Furthermore, as we enter another winter besieged by uncertainty over energy prices, wood burning stoves may become a fiscal necessity, above and beyond their obvious place in our hearts as a sturdy style statement.
However, with great power comes great responsibility and our ever-expanding wealth of accumulated information demands that we no longer burn with reckless abandon, for the sake of our own health as much as for the sake of the planet. And while using fire to heat our homes is not strictly illegal, the new wood burning stove regulations that came into force in 2022 affect what type of log burner you can buy and what fuel you can burn in it.
This recently enacted law mandates that all newly produced wood burning stoves and multi-fuel stoves must adhere to rigorous guidelines… referred to as Ecodesign. The updated regulations prohibit the sale of the most environmentally harmful fuels, thereby guaranteeing that only the eco-friendly stoves are now available for purchase.
While the regulations pertain to the manufacturing of new units, it is permissible to continue using existing wood burning stoves that do not meet the updated standards. However, it is important to note that if you reside in a smoke control area, additional criteria must be met, which may impact the use of your stove. You can contact your local council to find out if your home falls under this jurisdiction; non-compliance can lead to a fine of up to £1,000.
In terms of fuel, government rules state: ‘Burning at home, particularly with traditional house coal or wet wood, is a major source of the pollutant PM2.5 – which has been identified by the World Health Organisation as the most serious air pollutant for human health.

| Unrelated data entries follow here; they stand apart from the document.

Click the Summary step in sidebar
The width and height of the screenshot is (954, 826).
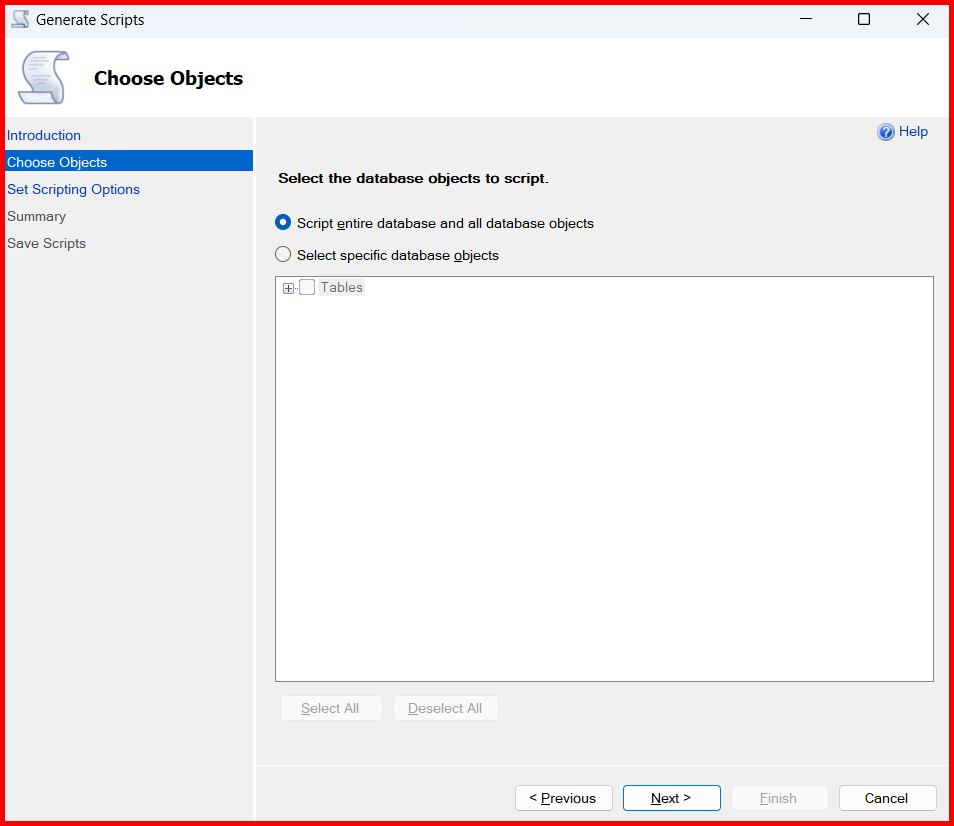(36, 216)
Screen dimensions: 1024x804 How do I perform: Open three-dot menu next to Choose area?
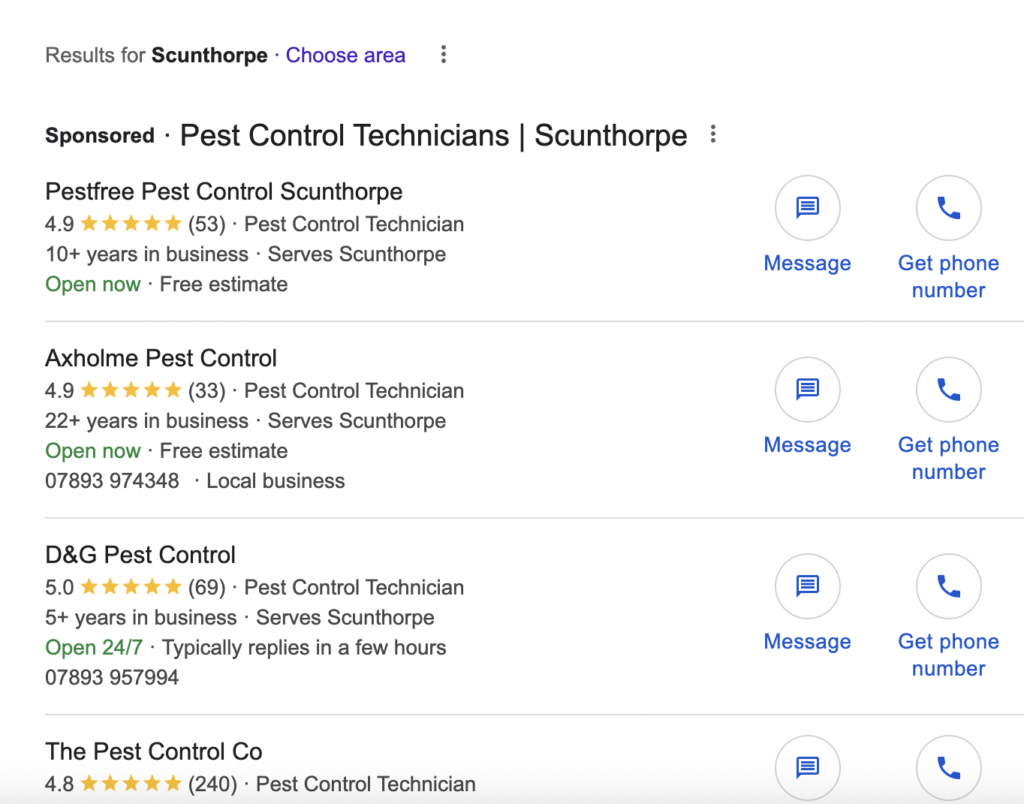444,55
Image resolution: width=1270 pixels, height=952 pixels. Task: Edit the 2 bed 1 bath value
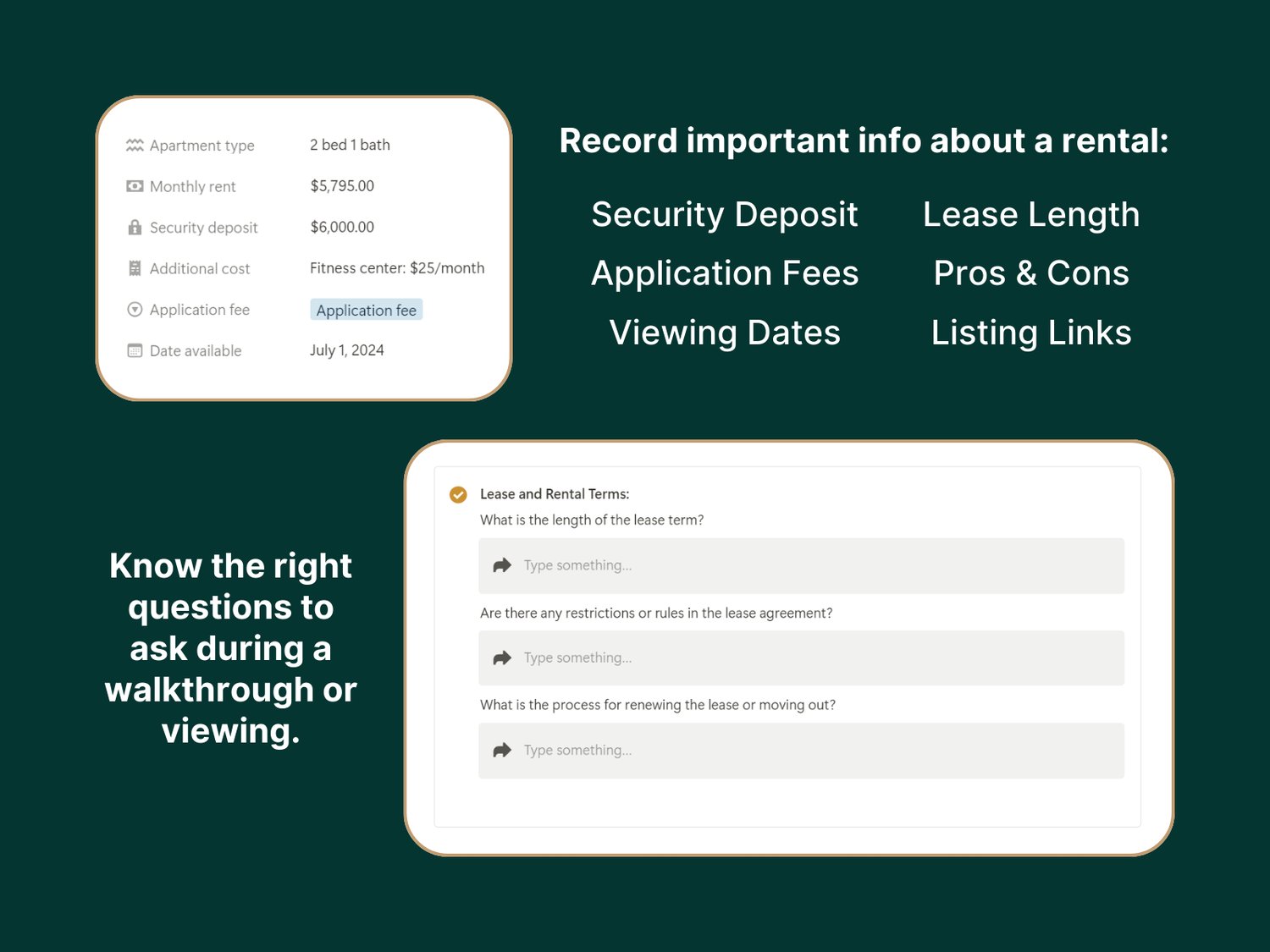[350, 145]
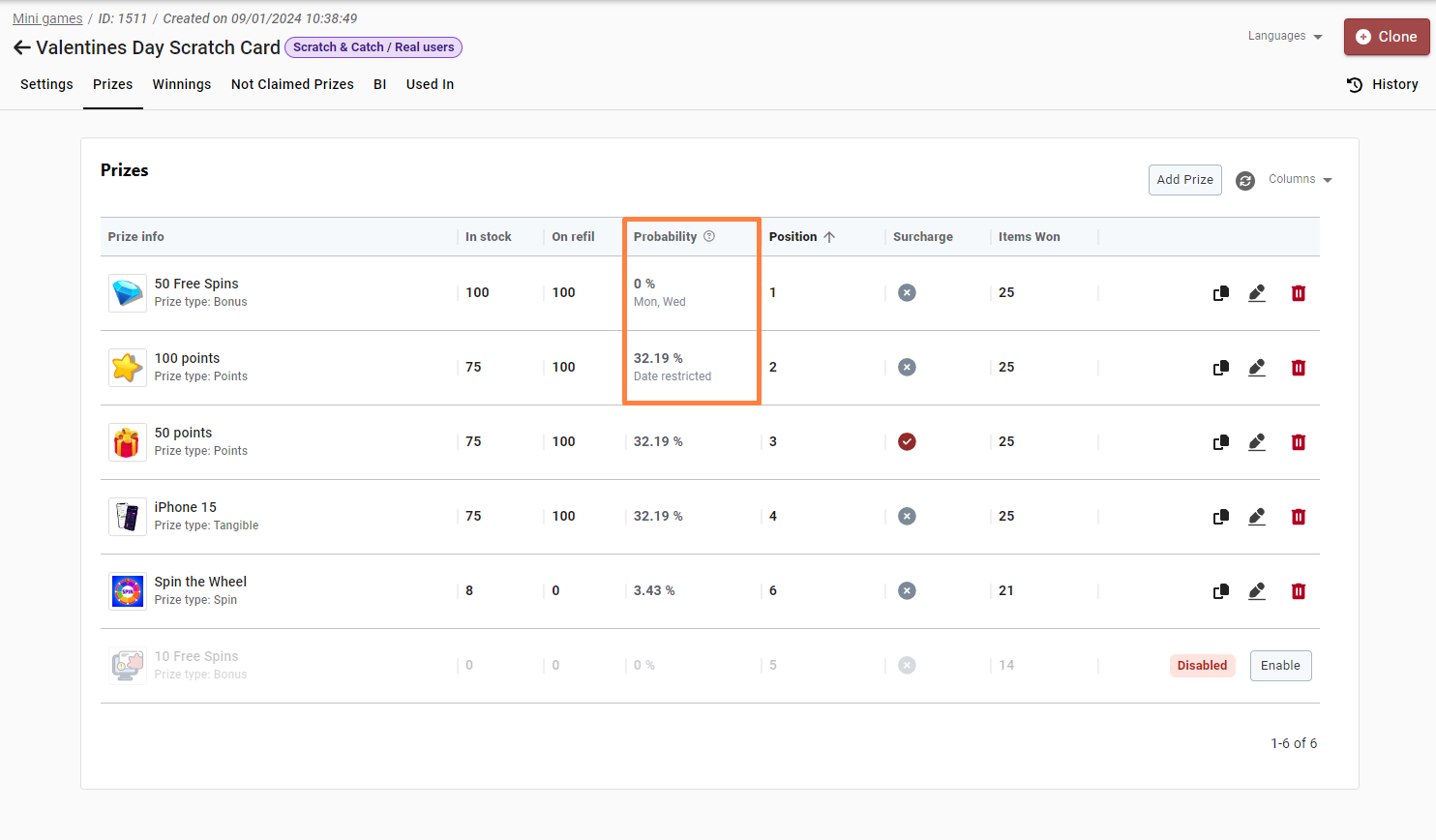Duplicate the 50 Free Spins prize
1436x840 pixels.
tap(1221, 293)
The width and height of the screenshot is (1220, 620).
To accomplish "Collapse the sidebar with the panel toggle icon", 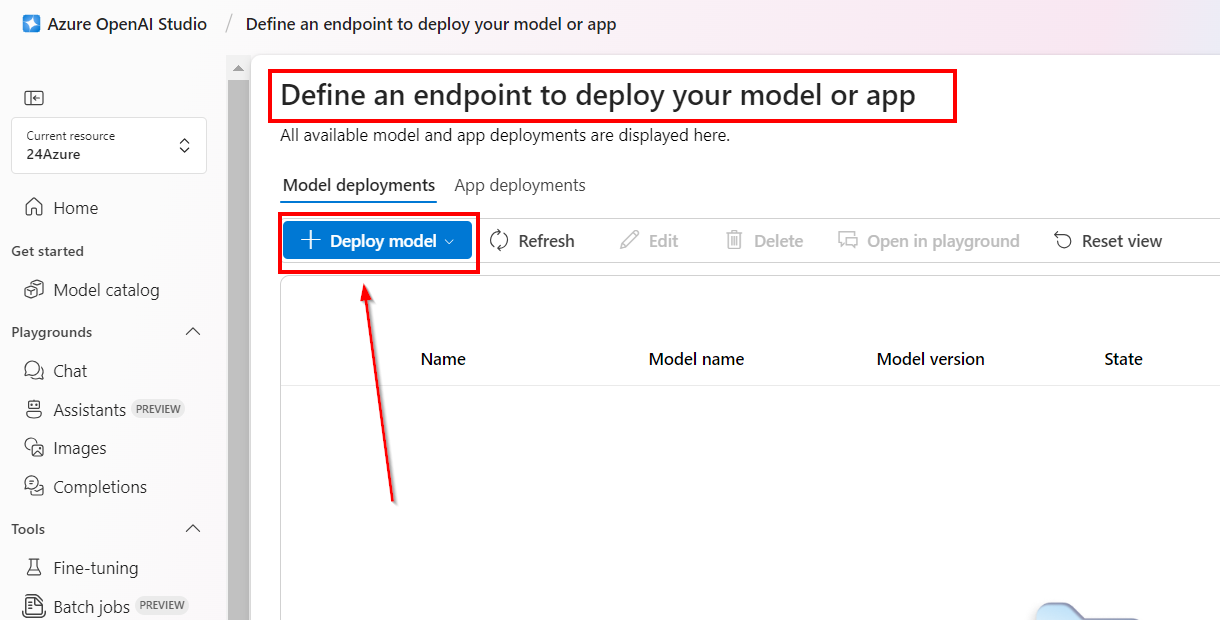I will [35, 98].
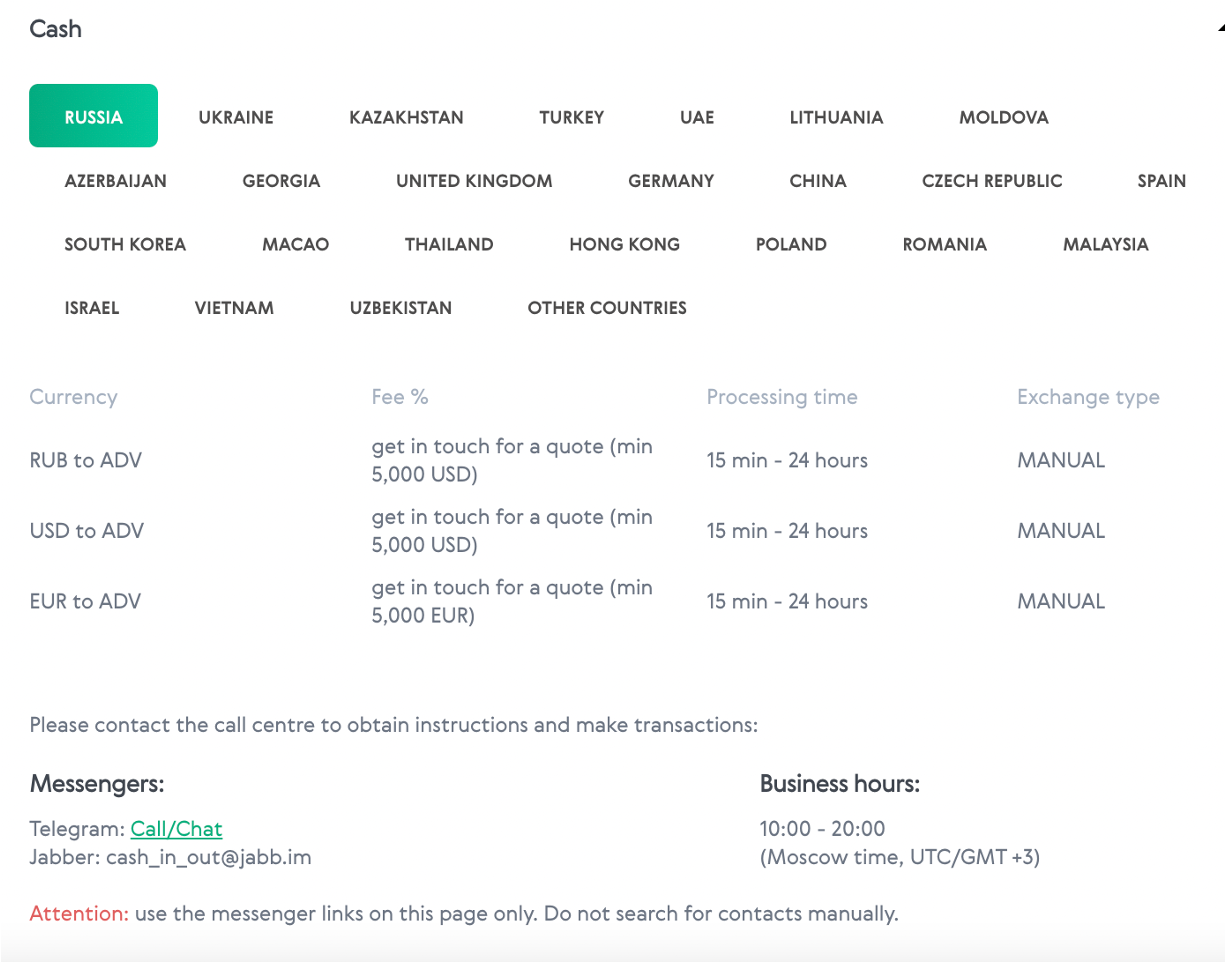This screenshot has height=962, width=1226.
Task: Select HONG KONG from the list
Action: coord(624,244)
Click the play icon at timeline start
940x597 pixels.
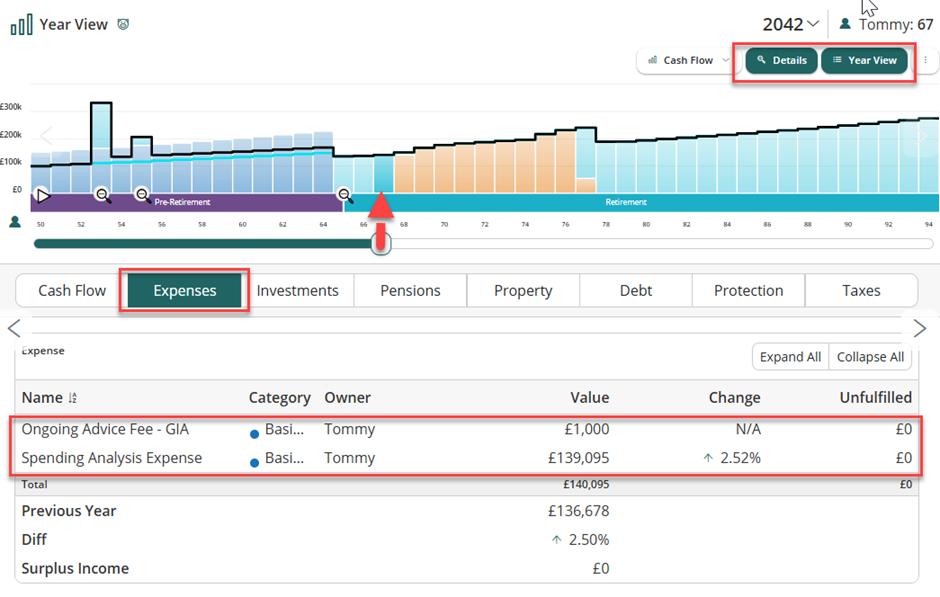pos(43,196)
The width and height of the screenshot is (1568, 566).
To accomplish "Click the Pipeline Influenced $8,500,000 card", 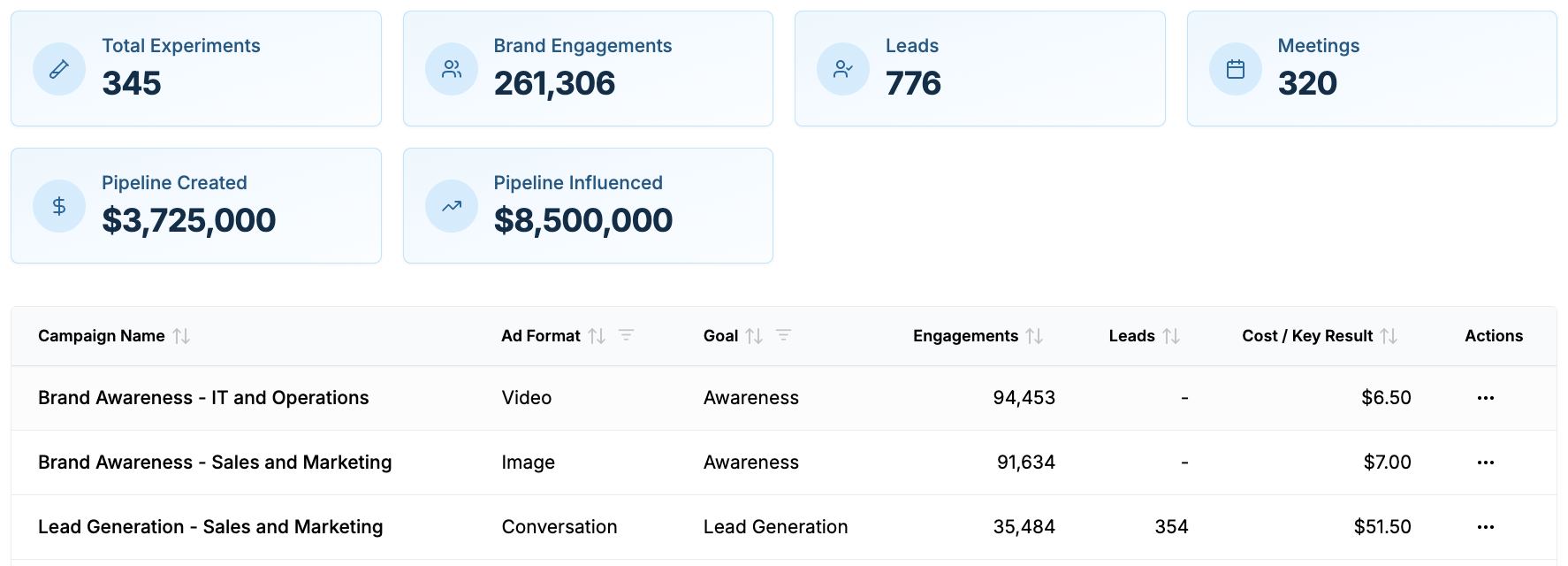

‘People with log burners and open fires can still use them but will be required to buy cleaner alternative fuels – if they are not already – such as dry wood and manufactured solid fuels which produce less smoke.
‘Both of these cleaner options are just as easy to source and more efficient to burn, making them more cost effective.
‘Burning dry wood also produces more heat and less soot than wet wood and can reduce emissions by up to 50%.’
Alongside being savvy about what fuel you burn, there are other precautions you must take for you and your family’s safety.
It is highly recommended to enlist the services of a certified installer when fitting your stove, as those in the trade such as Iron and Wood possess the expertise to ensure optimal efficiency and minimal emissions from your stove.
It’s also essential to place a carbon monoxide alarm – which detects the presence of the potentially lethal gas – in the same room as your wood burner or multi-fuel stove, and it’s recommended to have your stove and chimney inspected annually, as well as adding a flue liner, to ensure risk is minimalised at all times.
Finally, be sure to sweep your stove frequently – the more you use it the more frequently you will need to sweep – and always purchase your wood from a reliable source.
Remember, mindful and informed burning will ensure you have a cosy and happy winter and, what’s more, lower energy bills too.